Not so fast. All of that seems great, but it’s not the norm to completely unplug these days. In fact, more and more people are keeping their smartphones, computers and televisions on during sleep time.
So, whether it’s a text message, a Facebook alert or an email, the noise at night is a disturbance. And for many, once you’re awake, it’s tough to go back to sleep.
According to a new study from the National Sleep Foundation, kids are not getting the required amount of sleep they should be – and technology is the culprit.
Turns out we actually get conditioned to wake up to these sounds, says Dr. Charles Barone, the head of pediatrics at Henry Ford Medical Group. It’s “the simple brain stimulation at the time when you’re supposed to be shutting down,” Barone says.
Because kids and adults are so tuned in – and “must” know what’s going on at all times – it can be impossible to achieve the proper amount of sleep.
The National Sleep Foundation’s Sleep in America poll, which is an annual study that began in 1991, was released in early March and reports that 84 percent of parents with kids ages 6 to 17 had at least one of the following electronics in their room at night: television, smartphone or tablet, laptop or desktop computer, video game or music player/radio. And roughly three out of four of those kids reported using at least one of those devices in their room when they were actually supposed to be going to bed. Some even leave these electronics on while they are sleeping.

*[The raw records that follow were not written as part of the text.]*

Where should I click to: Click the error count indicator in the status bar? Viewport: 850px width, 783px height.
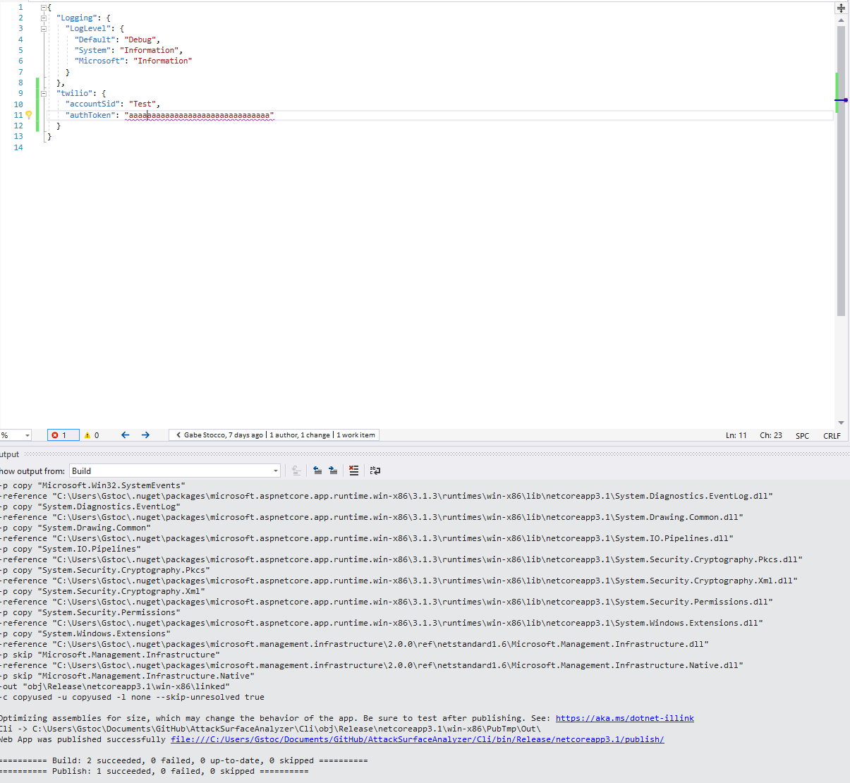(x=62, y=435)
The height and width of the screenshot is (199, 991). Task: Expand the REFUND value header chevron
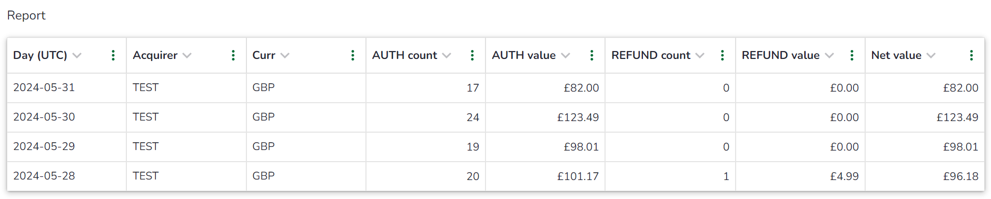[x=829, y=56]
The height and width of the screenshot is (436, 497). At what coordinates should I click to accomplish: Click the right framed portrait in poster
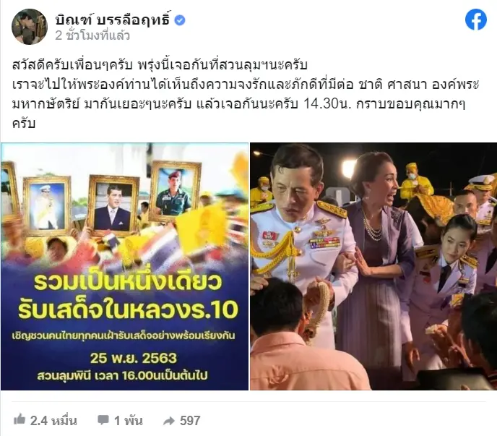pos(175,192)
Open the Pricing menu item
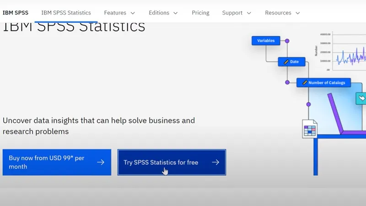This screenshot has width=366, height=206. coord(200,13)
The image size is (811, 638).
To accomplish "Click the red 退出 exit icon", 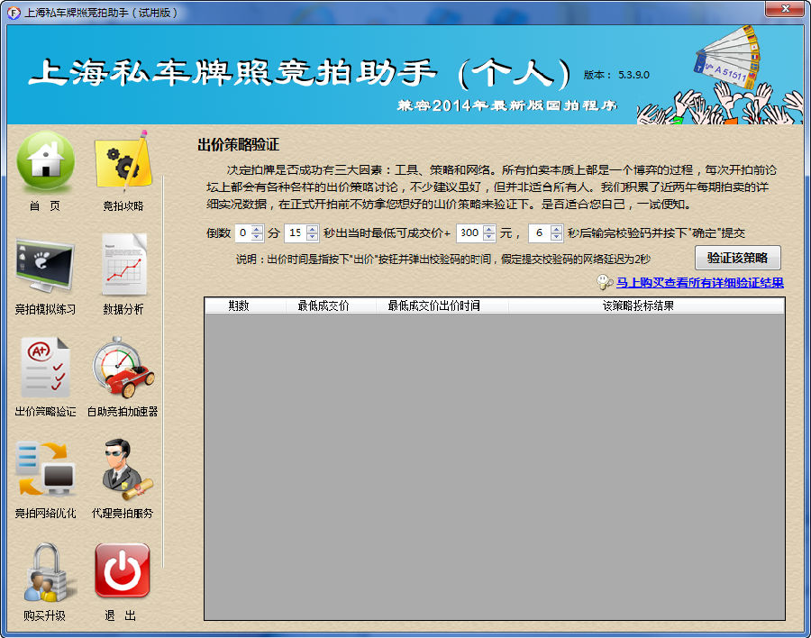I will (123, 571).
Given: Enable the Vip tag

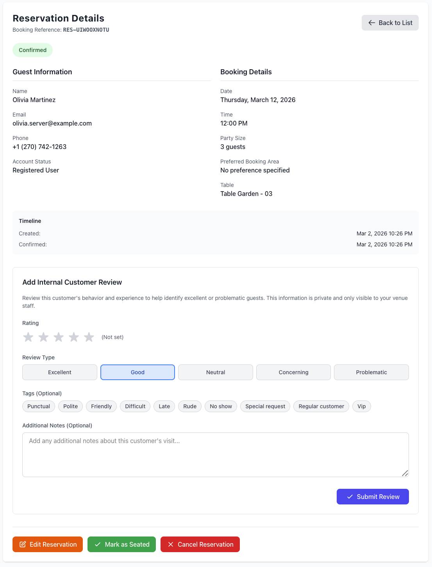Looking at the screenshot, I should click(x=361, y=406).
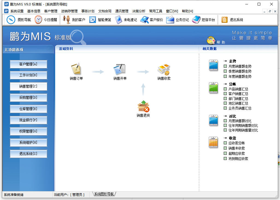The height and width of the screenshot is (200, 280).
Task: Open the 帮助 smiley help icon
Action: pos(211,41)
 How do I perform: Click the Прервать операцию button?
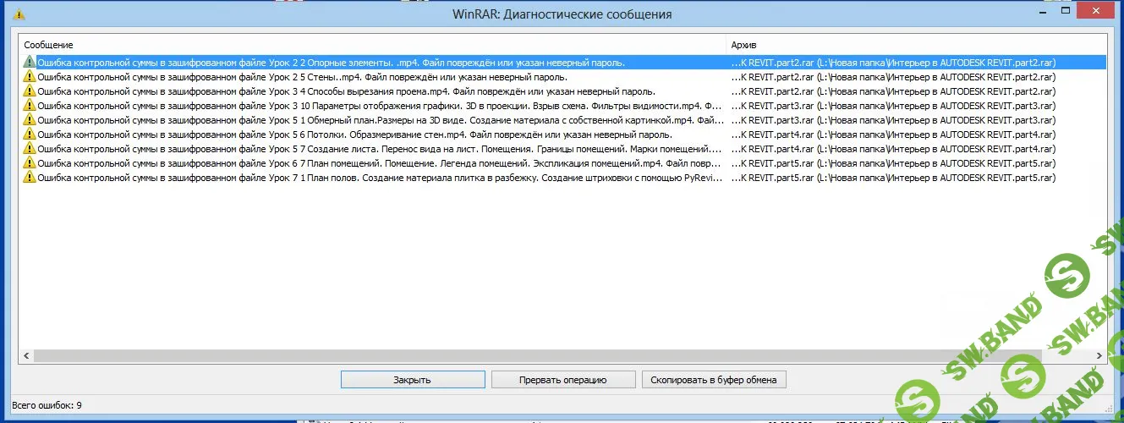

Not powering down is disruptive to sleep and, as a result, the study found that kids ages 6-10 were sleeping an average of 8.9 hours as opposed to the required 10-11 hours. The trend continued in all the age brackets. The study said parents estimated 11-12-year-olds were sleeping 8.2 hours, 13-14-year-olds 7.7 hours, and 15-17-year-olds 7.1 hours on average. Ideally, 11-17-year-olds should be getting 8.5 to 9.5 hours.
Kids who did turn their screens off on school days reported a higher quality sleep.
According to the study, “Sleep quality was better among children who always turned these devices off: 45 percent of those who always turned them off had excellent sleep quality compared to only 25 percent of those children who sometimes left them on.”
It seems like a great option to be available at all times. For kids, they want to stay plugged into what is going on with their friends, and for adults, it’s all about staying in touch with work and family.
But if you’re not sleeping soundly each night, it can affect your overall health – and, according to Barone, it can have quite an impact on your child’s academic performance.
“If it affects their attention during the day, it affects their ability to learn,” he says.
That’s why it’s extra important to ensure that your kid is getting proper sleep.
“They should be turning off all their devices,” Barone suggests. In some cases, you might have to take electronics out of the room altogether. Ditch the television, Barone says, for two reasons: You can’t monitor what your kids are watching and you can’t guarantee that they will turn their TVs off at a decent time or sneak it back on after you’ve dozed off.
Barone also suggests that parents take a peek at the Children’s Sleep Habits questionnaire, which asks parents to rate a series of questions related to their child’s sleep – including “child goes to bed at the same time at night” and “child needs parent in the room to fall asleep.” Parents rate these questions from “0 or never” to “7 or always” – and then end up with a score at the end.
Barone says taking this information along on a routine wellness check will give your child’s doctor a more concrete snapshot of his or her sleep quality.
And, just like with any other behavior, leading by example is imperative, so parents should shut down their devices before bed, too.